= The Story of Light Entertainment =

The Story of Light Entertainment is a British documentary series shown on the BBC in 2006. The series comprises eight episodes and is narrated by Stephen Fry.

== Episode 1: Double Acts ==

- Air date – 22 July

- Double acts covered include Abbott and Costello, Newman and Baddiel, The Two Ronnies, Morecambe and Wise, Hale and Pace, Little and Large, Mike and Bernie Winters, Peter Cook and Dudley Moore, French and Saunders, Adrian Edmondson and Rik Mayall, Fry and Laurie, Reeves and Mortimer, Smith and Jones, Little Britain, Ant and Dec.

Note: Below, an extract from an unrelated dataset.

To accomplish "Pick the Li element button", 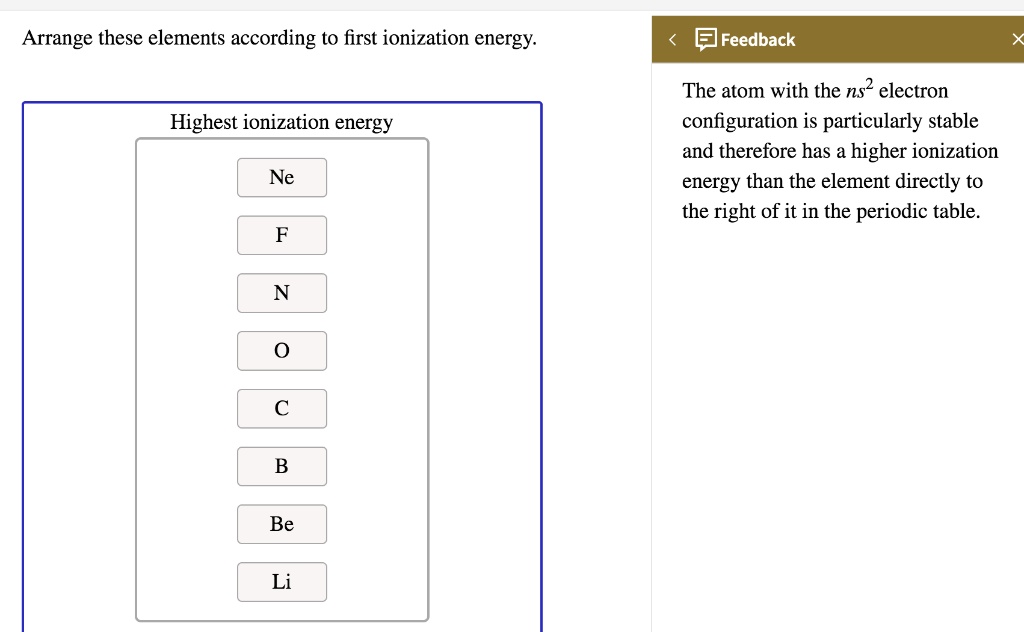I will [282, 582].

== Episode 2: All-Round Entertainers ==
- Air date – 29 July

== Episode 3: Radio Stars ==
- Air date – 5 August

== Episode 4: The Comics ==
- Air date – 12 August

== Episode 5: Pop and Easy Listening ==
- Air date – 19 August
- Guests included Terry Wogan, Cliff Richard, and Jimmy Savile.

== Episode 6: Impressionists ==
- Air date – 26 August
- Covers Mike Yarwood, Doubletake, Spitting Image, and That Was the Week That Was.

== Episode 7: Chat Shows ==
- Air date – 2 September
- Guests included David Frost, Sally Jessy Raphael, Clive James, Graham Norton and Joan Rivers.